Neuf mineurs chinois ont été tués et deux autres blessés lors d’une attaque perpétrée dimanche par des hommes armés non identifiés sur un chantier minier près de Bambari, dans la préfecture de la Ouaka, dans centre de la République centrafricaine, a indiqué à Anadolu le maire de Bambari, Abel Matchipata.

« Vers 5 heures (heure locale) ce dimanche, nous avons entendu des tirs venant du chantier minier de Chingbolo, situé à 25 Km de Bambari, où résident les Chinois. Quand nous sommes arrivés sur place, nous avons constaté que le chantier a été attaqué », a souligné le maire, joint par téléphone.

« Il y a eu neuf corps et deux blessés, tous des ressortissants chinois. Les corps et les blessés sont actuellement à l’hôpital central de Bambari. C’est une situation vraiment regrettable », a-t-il déploré. « Les Chinois ont ouvert ce chantier minier le 14 mars courant et quelques jours après ils sont attaqués », a encore regretté le maire.

La Chine a confirmé lundi le bilan, évoquant « deux blessés graves », mais sans donner davantage de détails sur les circonstances de cette attaque, qui n’a fait l’objet d’aucune revendication jusqu’à présent.

Xi Jinping « a appelé à déployer tous les efforts nécessaires pour soigner les blessés » ainsi qu’à « sévèrement punir les meurtriers conformément à la loi », a indiqué le ministère chinois des Affaires étrangères dans un communiqué.

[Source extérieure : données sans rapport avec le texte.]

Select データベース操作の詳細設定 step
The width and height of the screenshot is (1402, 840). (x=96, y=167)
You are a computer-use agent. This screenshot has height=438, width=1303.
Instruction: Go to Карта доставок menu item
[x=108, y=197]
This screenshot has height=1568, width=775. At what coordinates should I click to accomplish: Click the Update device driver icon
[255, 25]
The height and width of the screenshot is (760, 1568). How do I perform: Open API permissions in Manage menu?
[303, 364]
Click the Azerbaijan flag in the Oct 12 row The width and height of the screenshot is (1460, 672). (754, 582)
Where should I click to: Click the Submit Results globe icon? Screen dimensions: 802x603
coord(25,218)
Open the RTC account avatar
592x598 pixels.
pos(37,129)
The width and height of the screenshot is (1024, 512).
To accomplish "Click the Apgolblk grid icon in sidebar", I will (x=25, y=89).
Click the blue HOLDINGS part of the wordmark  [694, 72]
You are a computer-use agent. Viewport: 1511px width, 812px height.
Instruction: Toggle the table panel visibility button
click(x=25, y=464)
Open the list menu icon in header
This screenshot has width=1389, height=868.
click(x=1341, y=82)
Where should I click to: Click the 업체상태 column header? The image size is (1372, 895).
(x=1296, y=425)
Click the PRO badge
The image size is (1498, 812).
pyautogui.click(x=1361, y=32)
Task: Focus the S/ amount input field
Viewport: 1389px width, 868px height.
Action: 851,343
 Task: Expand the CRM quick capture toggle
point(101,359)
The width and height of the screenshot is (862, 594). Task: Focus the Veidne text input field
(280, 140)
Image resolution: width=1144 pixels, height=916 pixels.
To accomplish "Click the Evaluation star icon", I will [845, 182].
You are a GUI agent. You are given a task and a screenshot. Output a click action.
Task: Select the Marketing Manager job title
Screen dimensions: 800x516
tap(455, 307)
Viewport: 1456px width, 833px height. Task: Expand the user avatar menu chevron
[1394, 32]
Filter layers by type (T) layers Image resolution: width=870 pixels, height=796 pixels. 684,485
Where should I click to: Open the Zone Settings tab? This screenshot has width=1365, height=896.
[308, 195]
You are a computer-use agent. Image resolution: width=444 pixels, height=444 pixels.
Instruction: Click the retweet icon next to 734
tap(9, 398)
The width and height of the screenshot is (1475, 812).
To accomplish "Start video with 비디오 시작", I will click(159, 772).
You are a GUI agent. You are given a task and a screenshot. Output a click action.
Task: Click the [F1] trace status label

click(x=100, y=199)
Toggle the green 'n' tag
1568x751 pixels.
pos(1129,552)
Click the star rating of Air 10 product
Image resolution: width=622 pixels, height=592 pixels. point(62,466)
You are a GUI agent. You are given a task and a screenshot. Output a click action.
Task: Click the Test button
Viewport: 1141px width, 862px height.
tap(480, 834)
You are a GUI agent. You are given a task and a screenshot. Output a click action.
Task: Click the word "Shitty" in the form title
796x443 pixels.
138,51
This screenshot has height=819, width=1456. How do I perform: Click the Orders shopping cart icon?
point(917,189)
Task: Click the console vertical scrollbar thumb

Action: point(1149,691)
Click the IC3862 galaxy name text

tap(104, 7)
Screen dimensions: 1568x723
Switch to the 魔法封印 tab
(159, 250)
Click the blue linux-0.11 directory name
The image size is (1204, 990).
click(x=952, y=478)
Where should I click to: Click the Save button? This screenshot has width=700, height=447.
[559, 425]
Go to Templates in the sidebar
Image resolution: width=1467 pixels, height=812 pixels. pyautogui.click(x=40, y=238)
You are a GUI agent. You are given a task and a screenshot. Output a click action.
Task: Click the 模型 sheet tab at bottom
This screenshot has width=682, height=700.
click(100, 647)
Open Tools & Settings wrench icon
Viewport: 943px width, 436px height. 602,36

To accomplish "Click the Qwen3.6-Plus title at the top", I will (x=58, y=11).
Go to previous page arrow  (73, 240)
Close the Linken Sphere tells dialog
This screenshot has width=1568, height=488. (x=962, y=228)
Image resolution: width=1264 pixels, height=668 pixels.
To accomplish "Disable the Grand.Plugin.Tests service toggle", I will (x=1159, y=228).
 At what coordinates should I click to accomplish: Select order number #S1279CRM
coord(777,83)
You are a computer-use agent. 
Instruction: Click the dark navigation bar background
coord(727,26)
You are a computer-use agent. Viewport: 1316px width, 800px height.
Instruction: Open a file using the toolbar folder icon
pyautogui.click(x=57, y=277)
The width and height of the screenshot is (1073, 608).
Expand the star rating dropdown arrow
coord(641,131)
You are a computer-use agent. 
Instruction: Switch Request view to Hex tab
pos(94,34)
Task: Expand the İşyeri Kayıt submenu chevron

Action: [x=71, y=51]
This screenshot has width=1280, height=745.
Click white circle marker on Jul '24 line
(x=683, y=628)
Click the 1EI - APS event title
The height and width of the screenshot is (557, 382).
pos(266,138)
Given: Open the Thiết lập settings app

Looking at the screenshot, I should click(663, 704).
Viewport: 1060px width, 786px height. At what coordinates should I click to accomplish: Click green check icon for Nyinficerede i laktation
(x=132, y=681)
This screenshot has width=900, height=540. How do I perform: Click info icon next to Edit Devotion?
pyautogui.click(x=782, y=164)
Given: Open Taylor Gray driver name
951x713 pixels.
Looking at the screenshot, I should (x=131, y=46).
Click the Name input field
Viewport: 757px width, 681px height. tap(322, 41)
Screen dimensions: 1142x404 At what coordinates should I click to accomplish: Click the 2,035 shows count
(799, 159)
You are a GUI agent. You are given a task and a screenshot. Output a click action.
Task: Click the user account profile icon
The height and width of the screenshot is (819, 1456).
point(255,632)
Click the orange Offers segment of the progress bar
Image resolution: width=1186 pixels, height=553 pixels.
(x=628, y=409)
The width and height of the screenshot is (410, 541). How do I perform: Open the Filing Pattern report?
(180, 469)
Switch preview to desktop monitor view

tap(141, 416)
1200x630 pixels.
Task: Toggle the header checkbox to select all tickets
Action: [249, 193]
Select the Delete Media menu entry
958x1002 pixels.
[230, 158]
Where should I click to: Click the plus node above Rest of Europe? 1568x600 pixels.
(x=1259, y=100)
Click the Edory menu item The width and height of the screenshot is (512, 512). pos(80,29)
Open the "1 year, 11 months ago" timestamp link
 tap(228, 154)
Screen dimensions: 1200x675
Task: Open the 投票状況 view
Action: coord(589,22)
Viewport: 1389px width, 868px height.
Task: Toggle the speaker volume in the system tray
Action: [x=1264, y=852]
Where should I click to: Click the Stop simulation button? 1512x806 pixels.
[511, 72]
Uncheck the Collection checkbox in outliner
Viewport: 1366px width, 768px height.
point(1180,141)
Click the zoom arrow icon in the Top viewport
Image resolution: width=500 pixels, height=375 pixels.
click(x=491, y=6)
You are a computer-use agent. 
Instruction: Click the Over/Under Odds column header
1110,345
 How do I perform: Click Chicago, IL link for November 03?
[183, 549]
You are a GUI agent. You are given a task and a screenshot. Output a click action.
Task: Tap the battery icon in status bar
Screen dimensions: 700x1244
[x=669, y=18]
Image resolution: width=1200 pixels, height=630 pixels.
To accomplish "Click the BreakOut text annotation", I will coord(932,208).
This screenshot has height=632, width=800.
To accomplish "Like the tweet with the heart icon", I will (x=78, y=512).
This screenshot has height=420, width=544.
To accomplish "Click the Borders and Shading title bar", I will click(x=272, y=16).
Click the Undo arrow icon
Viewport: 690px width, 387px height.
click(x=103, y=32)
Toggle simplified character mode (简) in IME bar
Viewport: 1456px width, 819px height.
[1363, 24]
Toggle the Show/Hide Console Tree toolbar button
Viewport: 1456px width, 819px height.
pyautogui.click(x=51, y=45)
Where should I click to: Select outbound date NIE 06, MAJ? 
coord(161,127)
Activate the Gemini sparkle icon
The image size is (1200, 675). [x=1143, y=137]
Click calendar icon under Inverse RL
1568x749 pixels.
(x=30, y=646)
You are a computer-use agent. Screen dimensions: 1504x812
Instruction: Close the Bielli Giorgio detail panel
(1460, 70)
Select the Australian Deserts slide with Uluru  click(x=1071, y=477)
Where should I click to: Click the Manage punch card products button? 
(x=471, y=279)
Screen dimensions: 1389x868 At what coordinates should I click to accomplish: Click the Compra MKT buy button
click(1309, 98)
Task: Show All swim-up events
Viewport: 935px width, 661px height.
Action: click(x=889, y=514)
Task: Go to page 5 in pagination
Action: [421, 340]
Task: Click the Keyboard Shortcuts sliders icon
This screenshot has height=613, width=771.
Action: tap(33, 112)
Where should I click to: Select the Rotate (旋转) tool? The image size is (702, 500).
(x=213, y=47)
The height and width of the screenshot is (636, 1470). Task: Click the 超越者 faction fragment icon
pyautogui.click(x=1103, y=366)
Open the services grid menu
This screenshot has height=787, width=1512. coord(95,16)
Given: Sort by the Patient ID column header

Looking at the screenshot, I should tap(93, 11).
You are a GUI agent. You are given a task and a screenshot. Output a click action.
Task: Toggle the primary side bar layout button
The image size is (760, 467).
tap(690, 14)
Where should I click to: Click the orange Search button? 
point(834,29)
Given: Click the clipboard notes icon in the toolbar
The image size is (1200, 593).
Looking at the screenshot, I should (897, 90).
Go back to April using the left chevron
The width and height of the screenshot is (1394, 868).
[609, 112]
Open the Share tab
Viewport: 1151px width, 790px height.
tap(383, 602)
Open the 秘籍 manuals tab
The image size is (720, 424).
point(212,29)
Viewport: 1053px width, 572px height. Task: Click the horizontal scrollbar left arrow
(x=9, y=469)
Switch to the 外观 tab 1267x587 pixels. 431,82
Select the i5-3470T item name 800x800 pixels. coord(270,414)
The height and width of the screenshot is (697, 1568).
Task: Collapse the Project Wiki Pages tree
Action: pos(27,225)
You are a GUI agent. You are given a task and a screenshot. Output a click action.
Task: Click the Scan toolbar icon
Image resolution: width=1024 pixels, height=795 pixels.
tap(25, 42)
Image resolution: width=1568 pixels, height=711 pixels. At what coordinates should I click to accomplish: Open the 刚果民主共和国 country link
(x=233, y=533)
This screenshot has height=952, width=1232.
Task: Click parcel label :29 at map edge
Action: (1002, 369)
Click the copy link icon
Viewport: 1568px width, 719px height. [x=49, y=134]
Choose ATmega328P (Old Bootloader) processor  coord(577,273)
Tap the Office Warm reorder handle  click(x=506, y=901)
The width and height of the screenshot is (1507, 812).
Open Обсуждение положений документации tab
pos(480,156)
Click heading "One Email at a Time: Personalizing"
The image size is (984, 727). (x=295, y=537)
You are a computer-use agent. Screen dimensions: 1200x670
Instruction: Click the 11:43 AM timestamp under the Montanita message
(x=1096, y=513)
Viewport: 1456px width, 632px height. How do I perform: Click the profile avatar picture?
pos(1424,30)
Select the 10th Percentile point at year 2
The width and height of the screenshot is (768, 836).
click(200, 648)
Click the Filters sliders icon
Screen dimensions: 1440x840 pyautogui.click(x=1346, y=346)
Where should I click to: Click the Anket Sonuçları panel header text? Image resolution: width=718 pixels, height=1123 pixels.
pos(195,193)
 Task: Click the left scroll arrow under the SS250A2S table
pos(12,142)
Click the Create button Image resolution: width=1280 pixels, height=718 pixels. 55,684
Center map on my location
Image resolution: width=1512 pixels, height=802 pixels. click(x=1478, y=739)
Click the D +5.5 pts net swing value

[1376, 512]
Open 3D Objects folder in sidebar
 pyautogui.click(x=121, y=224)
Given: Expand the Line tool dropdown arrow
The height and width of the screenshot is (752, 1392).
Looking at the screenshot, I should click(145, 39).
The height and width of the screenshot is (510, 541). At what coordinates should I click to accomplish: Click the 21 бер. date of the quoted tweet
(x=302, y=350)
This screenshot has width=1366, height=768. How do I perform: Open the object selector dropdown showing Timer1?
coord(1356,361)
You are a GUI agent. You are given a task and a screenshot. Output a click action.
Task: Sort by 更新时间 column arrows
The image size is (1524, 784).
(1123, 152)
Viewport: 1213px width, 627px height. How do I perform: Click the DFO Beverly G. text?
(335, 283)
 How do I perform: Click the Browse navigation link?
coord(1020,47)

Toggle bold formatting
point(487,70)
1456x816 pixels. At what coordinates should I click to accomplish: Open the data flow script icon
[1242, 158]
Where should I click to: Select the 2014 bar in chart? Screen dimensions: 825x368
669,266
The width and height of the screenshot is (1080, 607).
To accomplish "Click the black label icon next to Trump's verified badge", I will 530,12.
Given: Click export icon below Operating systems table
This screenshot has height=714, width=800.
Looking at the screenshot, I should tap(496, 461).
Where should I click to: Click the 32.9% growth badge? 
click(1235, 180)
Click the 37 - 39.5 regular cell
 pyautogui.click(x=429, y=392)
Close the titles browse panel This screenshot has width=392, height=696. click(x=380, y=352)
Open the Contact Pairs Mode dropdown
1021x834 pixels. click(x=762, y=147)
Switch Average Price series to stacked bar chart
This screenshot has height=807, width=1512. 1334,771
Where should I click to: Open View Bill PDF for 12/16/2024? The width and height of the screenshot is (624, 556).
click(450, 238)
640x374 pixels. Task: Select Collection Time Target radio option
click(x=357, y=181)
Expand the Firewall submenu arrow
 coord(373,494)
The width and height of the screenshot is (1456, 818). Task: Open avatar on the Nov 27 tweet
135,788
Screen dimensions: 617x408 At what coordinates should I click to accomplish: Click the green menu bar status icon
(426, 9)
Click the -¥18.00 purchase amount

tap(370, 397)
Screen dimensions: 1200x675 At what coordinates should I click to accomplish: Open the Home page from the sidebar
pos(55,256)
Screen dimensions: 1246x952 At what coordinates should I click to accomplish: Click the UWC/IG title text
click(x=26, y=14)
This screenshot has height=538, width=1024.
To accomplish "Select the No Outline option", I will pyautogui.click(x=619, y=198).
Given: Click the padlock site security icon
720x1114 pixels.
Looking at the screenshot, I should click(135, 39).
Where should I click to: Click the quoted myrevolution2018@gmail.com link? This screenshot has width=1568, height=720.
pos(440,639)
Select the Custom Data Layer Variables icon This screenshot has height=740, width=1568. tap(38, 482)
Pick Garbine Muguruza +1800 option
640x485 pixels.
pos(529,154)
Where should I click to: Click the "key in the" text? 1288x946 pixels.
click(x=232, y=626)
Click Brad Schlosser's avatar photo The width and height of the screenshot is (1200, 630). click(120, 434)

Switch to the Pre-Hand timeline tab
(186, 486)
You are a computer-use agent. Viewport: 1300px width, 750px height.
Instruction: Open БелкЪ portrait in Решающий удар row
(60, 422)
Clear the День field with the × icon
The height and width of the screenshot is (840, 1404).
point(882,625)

« A l’exception de la capitale Bangui, le niveau de risque sécuritaire dans les autres régions de la Centrafrique est rouge, c’est-à-dire extrêmement élevé », a souligné le ministère, appelant les citoyens chinois « à évacuer au plus vite » les zones dangereuses.

L’attaque n’a pas été revendiquée et les autorités de Bambari ont indiqué qu’elles n’ont aucune piste sur les assaillants et le motif de leur attaque.

La Coalition des Patriotes pour le Changement (CPC), le plus grand mouvement rebelle en Centrafrique a condamné l’attaque qui selon elle est « un acte ignoble et barbare » qui a été « planifié et préparé par les mercenaires russes de Wagner ».

La semaine dernière, trois autres mineurs chinois avaient été enlevés sur un chantier minier dans l’ouest du pays et l’attaque n’a pas été revendiquée.

Le 4 octobre 2018, trois personnels chinois d’une société minière avaient aussi été tués dans la localité de Sosso-Nakombo, ville du sud-ouest du pays. Cette région diamantifère et aurifère fait régulièrement l’objet de tensions.